» PASSAGE TO READ:
################

I have a dataset of in a particular format in CSV

key=value,key2=value,key3=value
key=value,key2=value,key4=value,key3=value

I want to convert it to:

key,key2,key3,key4
value,value,value,null
value,value,value,value

But there are array mismatches in output csv.

I need to sort the header columns, ensure that subsequent row values are in the right columns, and if a given column value is missing use the string null.

This is my coding attempt:

if (($handle = fopen("sheet4.csv", "r")) !== FALSE) {
    while (($data = fgetcsv($handle, 1000, ",")) !== FALSE) {
        $cols = explode(",", $data[0]);
        $num = count($cols);
        for ($c = 0; $c < $num; $c++) {
            $colData = explode("=", $cols[$c]);
            $outputHeaders[$row][$colData[0]] = $colData[0];
            $output[$row][$colData[0]] = $colData[1];
        }
        $csvOutput[$row] = array_combine($outputHeaders[$row], $output[$row]);
        $row++;
    }
    fclose($handle);
}

foreach ($csvOutput as $row => $rowData) {
    $extractHeaders[] = array_keys($rowData);
}

$mergedHeaders = array_unique(call_user_func_array('array_merge', $extractHeaders));

$fp = fopen('sheet4out.csv', 'wa');
fputcsv($fp, $mergedHeaders);
foreach ($csvOutput as $key => $fields) {
    $rowKeys = array_keys($fields);
    if (count($mergedHeaders) == count($rowKeys)) {
    } else {
        $differntKeys = array_diff($mergedHeaders, $rowKeys);
        $fields = array_merge($fields, array_fill_keys($differntKeys, 'banana'));
    }
    fputcsv($fp, $fields);
}
2

There are 2 answers

0
Barmar On

You shouldn't call explode(',', $data[0]). fgetcsv() already exploded the line, so $data[0] is just the first field.

While you're reading the input CSV, just add each field name to the headers array. You can keep this small by calling array_unique() after each row.

When creating the output row, you can use the null coalescing operator to provide null as a default value for missing keys in a row.

$headers = [];
$rows = [];
if ($handle = fopen("sheet4.csv", "r")) {
    while (($data = fgetcsv($handle, 1000, ",")) !== FALSE) {
        $row = [];
        foreach ($data as $field) {
            [$key, $value] = explode('=', $field);
            $row[$key] = $value;
        }
        $headers = array_unique(array_merge($headers, array_keys($row)));
        $rows[] = $row;
    }
    fclose($handle);
}

array_sort($headers);

if ($fp = fopen('sheet4out.csv', 'w')) {
    fputcsv($fp, $headers);
    foreach ($rows as $row) {
        $outrow = array_map(fn($field) => $row[$field] ?? 'null', $headers)

################

» SHORT PROBLEM:
Transcribe the CSV conversion thread word for word, beginning at the words "I have a dataset" and stopping after the words "in output csv.".

» DATA EXCERPT:
################

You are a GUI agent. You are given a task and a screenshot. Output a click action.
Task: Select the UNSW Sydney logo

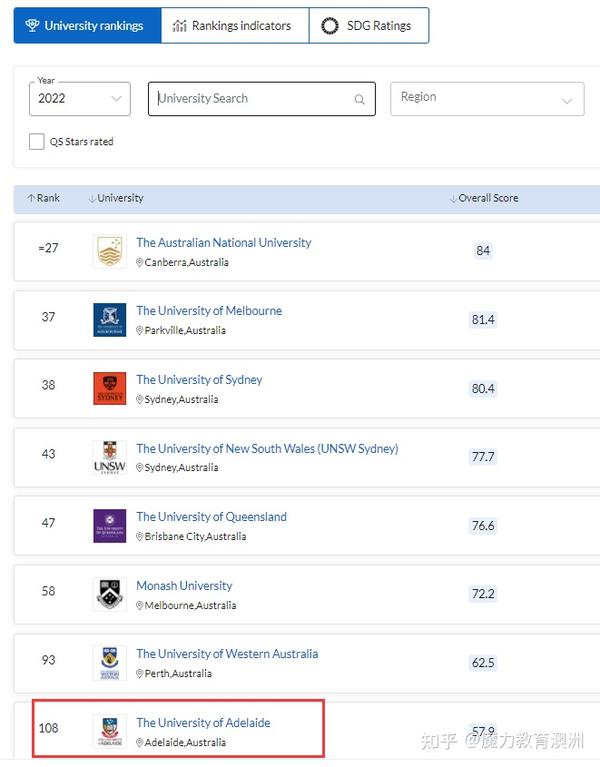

################

» EXERCISE SOLUTION:
I have a dataset of in a particular format in CSV

key=value,key2=value,key3=value
key=value,key2=value,key4=value,key3=value

I want to convert it to:

key,key2,key3,key4
value,value,value,null
value,value,value,value

But there are array mismatches in output csv.